Required action: Using the records below, copy every line that holds the string "computer".

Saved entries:
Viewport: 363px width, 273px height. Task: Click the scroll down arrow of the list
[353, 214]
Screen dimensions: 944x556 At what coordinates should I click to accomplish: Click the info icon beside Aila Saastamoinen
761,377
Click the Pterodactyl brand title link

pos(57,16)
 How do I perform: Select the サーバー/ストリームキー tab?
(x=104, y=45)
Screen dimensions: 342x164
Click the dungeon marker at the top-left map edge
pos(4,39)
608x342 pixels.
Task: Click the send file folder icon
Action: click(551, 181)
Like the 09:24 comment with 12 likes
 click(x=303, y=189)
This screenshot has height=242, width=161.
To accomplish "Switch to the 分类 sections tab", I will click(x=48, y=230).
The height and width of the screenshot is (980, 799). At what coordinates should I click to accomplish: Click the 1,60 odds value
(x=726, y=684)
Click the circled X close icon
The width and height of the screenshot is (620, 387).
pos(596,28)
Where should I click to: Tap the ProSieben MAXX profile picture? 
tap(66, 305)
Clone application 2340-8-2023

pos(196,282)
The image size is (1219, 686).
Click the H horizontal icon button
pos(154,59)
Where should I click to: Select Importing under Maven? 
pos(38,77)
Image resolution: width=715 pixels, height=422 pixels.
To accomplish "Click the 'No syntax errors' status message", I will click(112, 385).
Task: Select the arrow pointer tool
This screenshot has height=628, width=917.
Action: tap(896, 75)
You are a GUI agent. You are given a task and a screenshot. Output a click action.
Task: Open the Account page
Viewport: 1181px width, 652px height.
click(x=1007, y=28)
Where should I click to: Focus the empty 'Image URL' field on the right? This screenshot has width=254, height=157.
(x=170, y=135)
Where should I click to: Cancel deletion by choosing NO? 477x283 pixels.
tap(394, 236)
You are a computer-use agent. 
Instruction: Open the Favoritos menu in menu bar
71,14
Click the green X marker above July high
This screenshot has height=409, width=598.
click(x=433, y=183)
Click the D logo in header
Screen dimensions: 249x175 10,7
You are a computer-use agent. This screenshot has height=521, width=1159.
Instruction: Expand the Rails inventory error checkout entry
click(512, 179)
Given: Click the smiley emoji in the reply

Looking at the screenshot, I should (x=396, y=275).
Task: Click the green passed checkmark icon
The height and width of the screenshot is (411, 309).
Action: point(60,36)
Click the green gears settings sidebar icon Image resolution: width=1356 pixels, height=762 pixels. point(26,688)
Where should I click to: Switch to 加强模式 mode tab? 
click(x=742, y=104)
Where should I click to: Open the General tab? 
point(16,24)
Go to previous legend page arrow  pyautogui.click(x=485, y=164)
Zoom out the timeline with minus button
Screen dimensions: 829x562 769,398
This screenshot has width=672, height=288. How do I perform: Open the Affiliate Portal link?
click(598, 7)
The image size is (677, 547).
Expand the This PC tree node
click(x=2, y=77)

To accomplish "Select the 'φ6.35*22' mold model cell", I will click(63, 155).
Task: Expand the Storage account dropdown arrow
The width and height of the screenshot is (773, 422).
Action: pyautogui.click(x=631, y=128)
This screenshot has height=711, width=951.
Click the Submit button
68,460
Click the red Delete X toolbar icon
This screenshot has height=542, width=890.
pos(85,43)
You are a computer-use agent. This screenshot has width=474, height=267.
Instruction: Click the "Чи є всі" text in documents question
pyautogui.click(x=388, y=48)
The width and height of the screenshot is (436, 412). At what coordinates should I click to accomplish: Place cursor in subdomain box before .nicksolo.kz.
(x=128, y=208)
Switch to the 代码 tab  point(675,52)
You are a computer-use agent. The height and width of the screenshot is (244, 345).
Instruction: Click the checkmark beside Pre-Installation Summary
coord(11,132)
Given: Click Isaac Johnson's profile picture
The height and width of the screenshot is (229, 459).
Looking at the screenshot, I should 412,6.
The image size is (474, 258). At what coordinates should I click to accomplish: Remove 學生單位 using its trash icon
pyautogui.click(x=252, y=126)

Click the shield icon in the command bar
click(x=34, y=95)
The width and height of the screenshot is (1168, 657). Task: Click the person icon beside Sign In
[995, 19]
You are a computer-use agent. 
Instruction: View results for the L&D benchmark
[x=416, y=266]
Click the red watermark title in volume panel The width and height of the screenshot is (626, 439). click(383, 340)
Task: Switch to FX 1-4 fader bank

Problem solution:
You are a computer-use agent. 
You are a computer-use agent. This screenshot has height=521, width=1159.
You are a computer-use agent. This screenshot has width=474, height=267.
You are a computer-use agent. The height and width of the screenshot is (244, 345).
You are a computer-use agent. 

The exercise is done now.